[Federal Register: June 1, 2007 (Volume 72, Number 105)]
[Page 30539-30540]
From the Federal Register Online via GPO Access [wais.access.gpo.gov]



Forest Service

Shasta-Trinity National Forest; California; Gemmill Thin Project

AGENCY: Forest Service, USDA.

ACTION: Notice of intent to prepare an environmental impact statement.


SUMMARY: This notice for the Gemmill Thin project revises the first 
notice for the project which was published in the Federal Register on 
December 12, 2005 (page 73430). Comments received during the first 
comment period (December 12, 2006 to January 13, 2007) as well comments 
received during the comment period for this notice will be considered 
by the Responsible Official in the development of the draft 
environmental impact statement.
    The Shasta-Trinity National Forest proposes to improve, maintain 
and protect wildlife habitat for late-successional and old-growth 
associated species in the Chanchelulla Late-Successional Reserve on the 
South Fork Management Unit.

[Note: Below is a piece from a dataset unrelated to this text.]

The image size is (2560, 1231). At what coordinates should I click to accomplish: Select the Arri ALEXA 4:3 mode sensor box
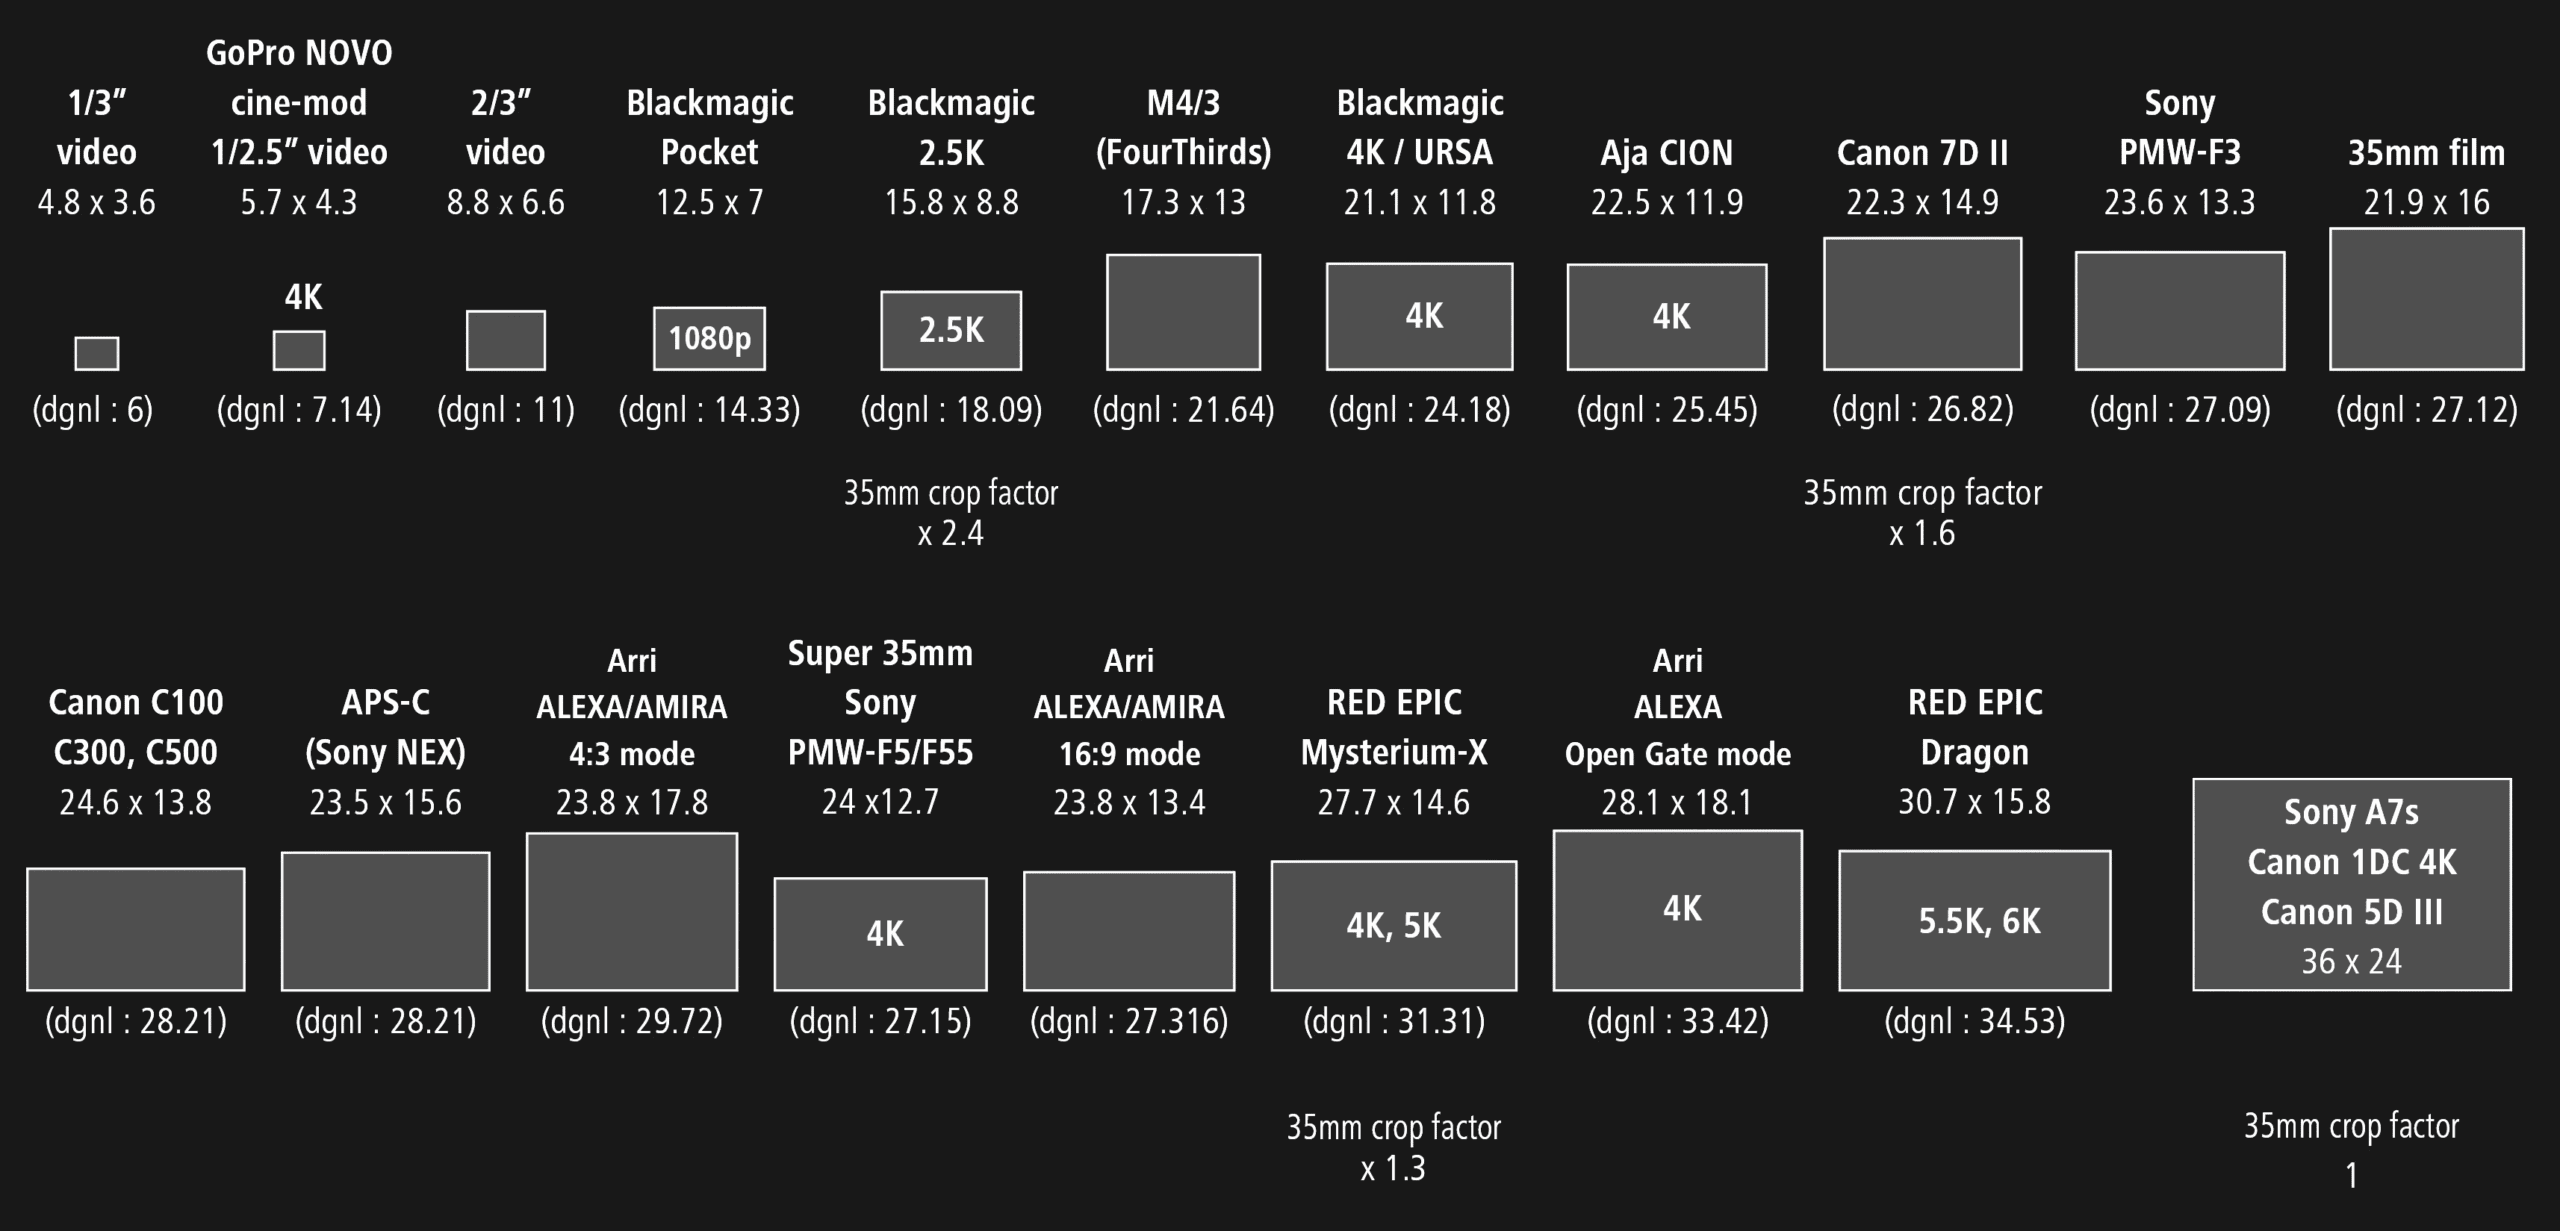click(632, 912)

The proposal includes thinning trees in 
overcrowded natural stands, thinning plantations and reducing the 
amount of existing fuels on a total of approximately 1,610 acres of 
National Forest System land. The project area is located on South Fork 
Management Unit in T.29 and 30 N., R.10 and 11 W., Mt. Diablo Meridian, 
northeast of the community of Wildwood, California and south of 
Chanchelulla Wilderness. Wildwood has bee listed as a Wildland Urban 
Interface (WUI), identifying it as a community at risk from the threat 
of wildfire and giving it higher priority for fuels reduction 
treatments. The Forest Land and Resource Management Plan allocates this 
area to Late-Successional Reserve, Riparian Reserve (wetlands and areas 
adjacent to streams), and Matrix (commercial timber harvest emphasis). 
The project area is within designated critical habitat for the Northern 
spotted owl (CA-36).

DATES: Comments concerning the scope of the analysis must be received 
no later than 30 days after the publication of this notice in the 
Federal Register. The draft environmental impact statement is expected 
in July 2007 and the final environmental impact statement is expected 
in October 2007.

ADDRESSES: Send written comments to Gemmill Thin Comments, South Fork 
Management Unit, P.O. Box 159, Hayfork, CA 96041. Electronic comments 
can be sent via e-mail to: 

    Jeff Paulo, Gemmill Thin IDT Lead, South Fork Management Unit, 2555 
State Highway 36, Platina, CA 96076, Phone (530) 352-4211 or via E-mail 
at jpaulo@fs.fed.us, or visit the Shast-Trinity National Forest Web 
site at http://frwebgate.access.gpo.gov/cgi-bin/leaving.cgi?from=leavingFR.html&log=linklog&to=http://www.fs.fed.us/r5/shastatrinity/projects.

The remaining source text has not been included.